▶ **What the task requires**
An exact copy of all the entries is needed, with no images in it.

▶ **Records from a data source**
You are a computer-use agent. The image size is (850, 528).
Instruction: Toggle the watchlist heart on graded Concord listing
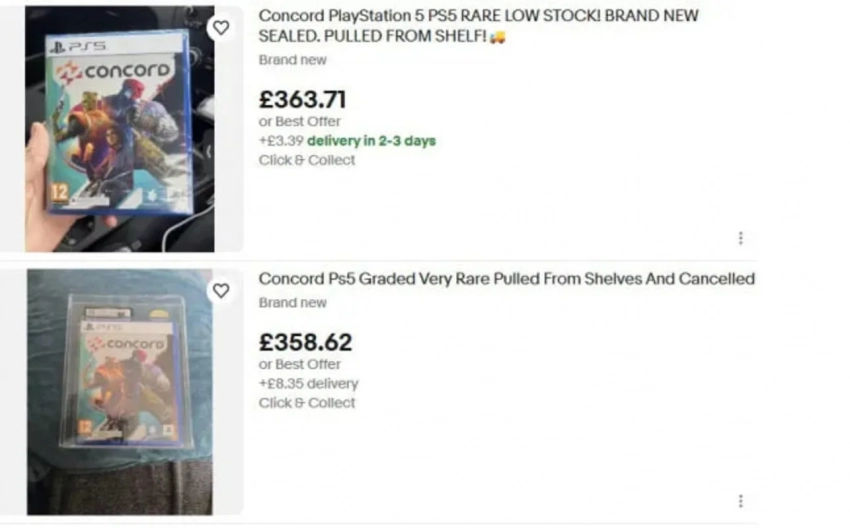click(221, 291)
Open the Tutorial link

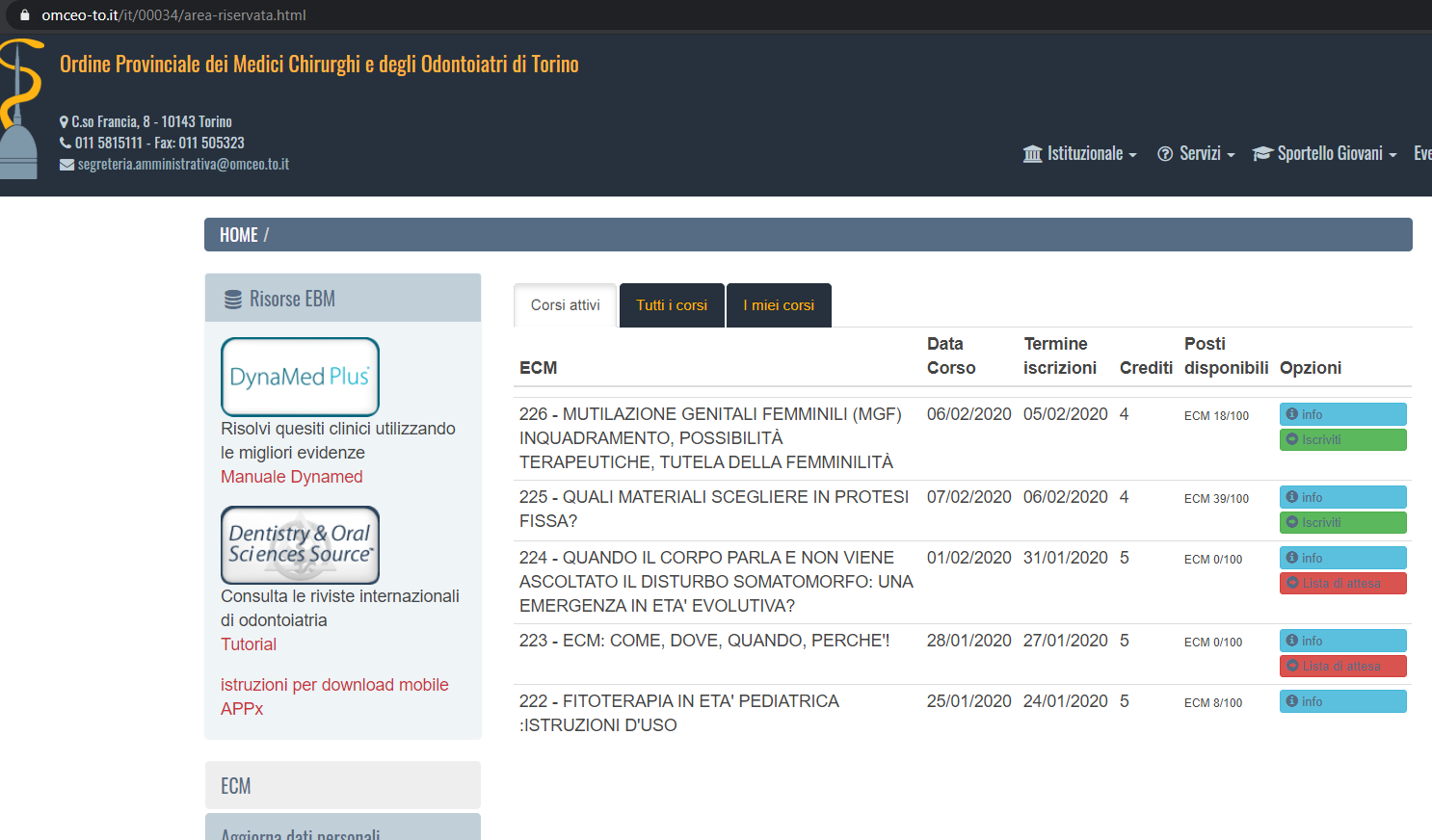point(249,644)
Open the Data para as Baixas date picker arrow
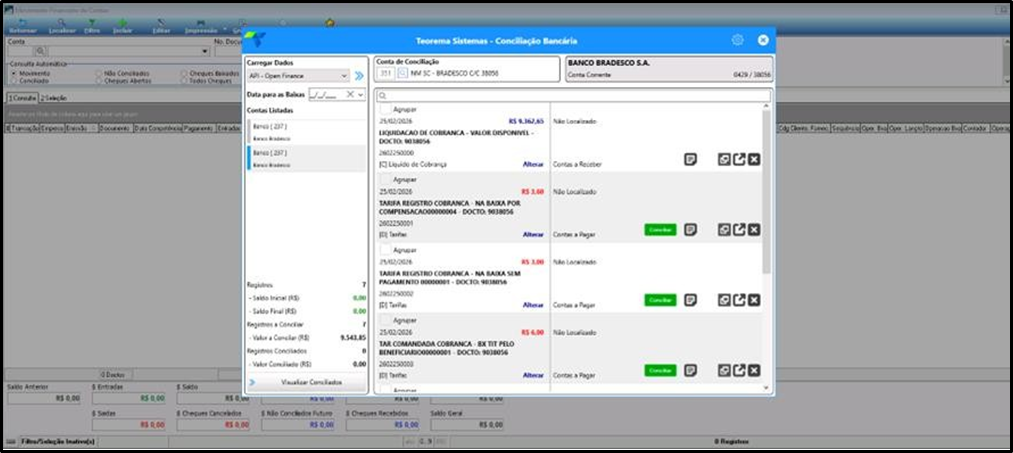The image size is (1013, 453). point(360,94)
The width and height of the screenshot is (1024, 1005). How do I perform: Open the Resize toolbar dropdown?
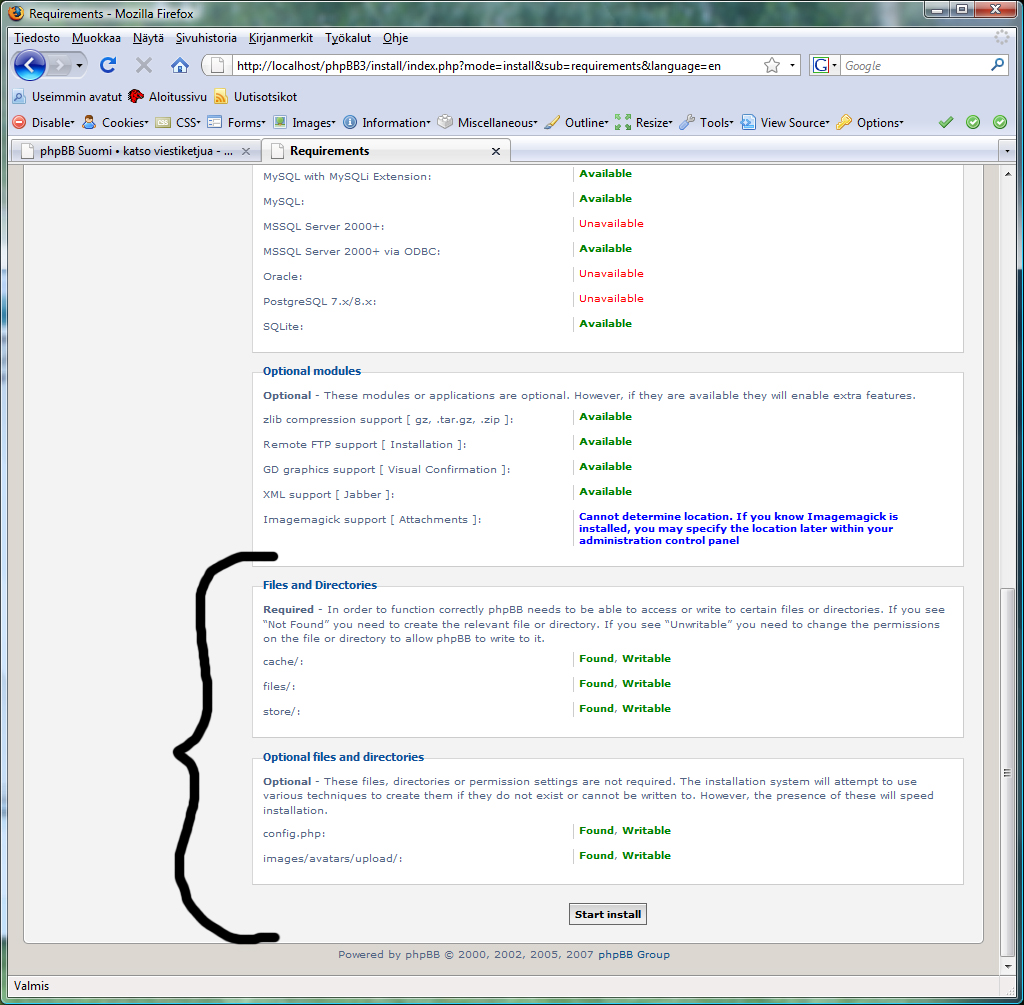[x=643, y=123]
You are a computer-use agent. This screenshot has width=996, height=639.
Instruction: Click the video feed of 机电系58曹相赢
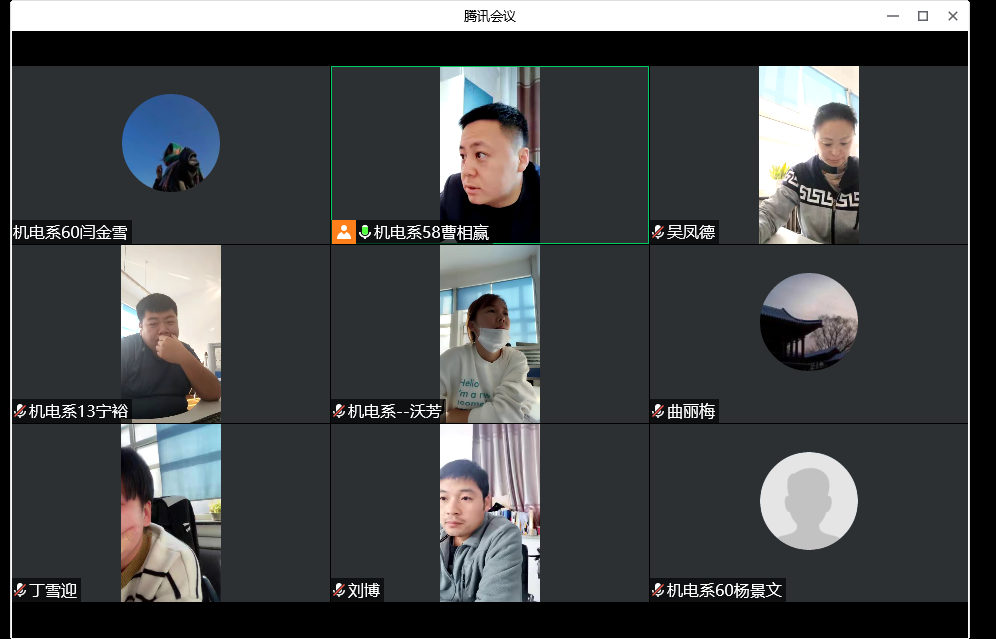489,150
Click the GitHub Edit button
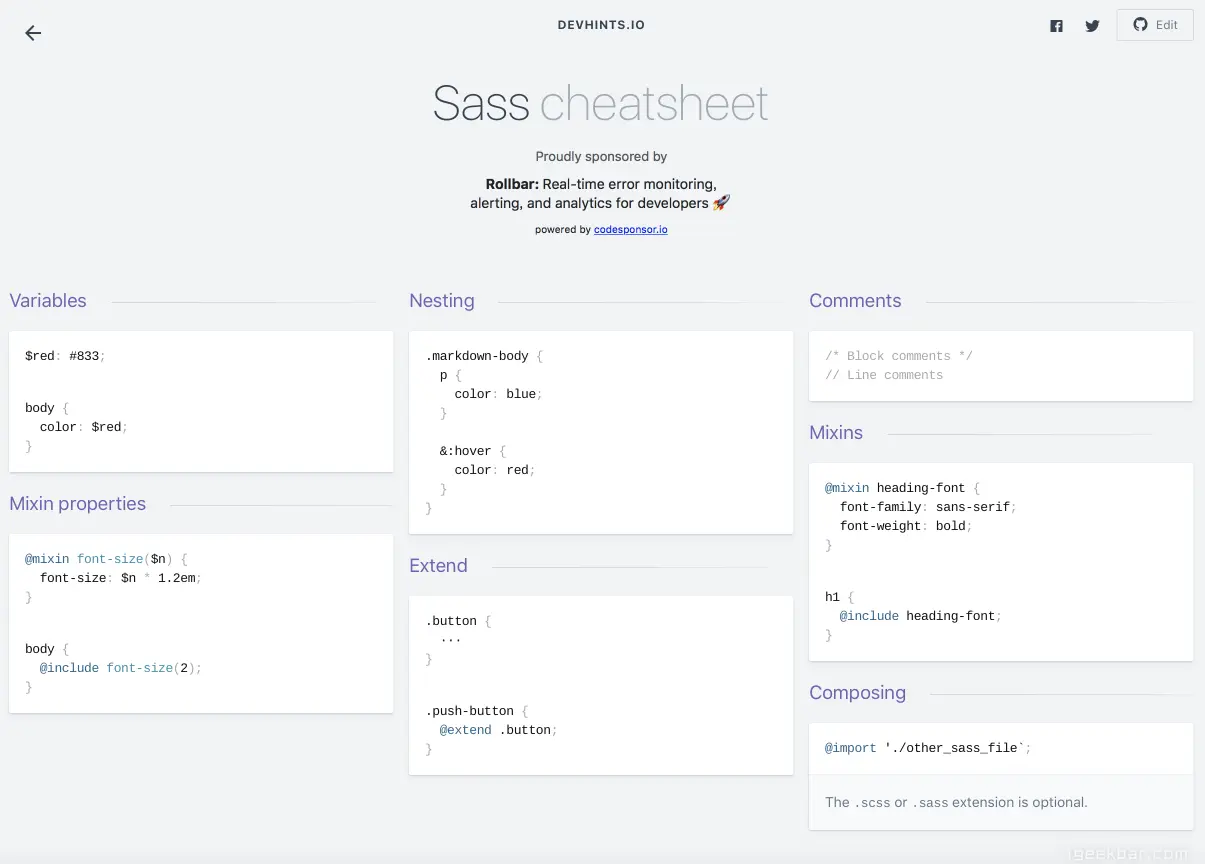Screen dimensions: 1205x864 click(x=1155, y=25)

▶ **Exercise solution**
You are a computer-use agent. The image size is (850, 528).
Instruction: Toggle the watchlist heart on graded Concord listing
click(221, 291)
Open the Tutorial link

point(249,644)
Open the Data para as Baixas date picker arrow
The image size is (1013, 453). point(360,94)
The width and height of the screenshot is (1024, 1005). How do I perform: Open the Resize toolbar dropdown?
[x=643, y=123]
You are a computer-use agent. This screenshot has width=996, height=639.
Instruction: Click the video feed of 机电系58曹相赢
489,150
Click the GitHub Edit button
Screen dimensions: 1205x864 click(x=1155, y=25)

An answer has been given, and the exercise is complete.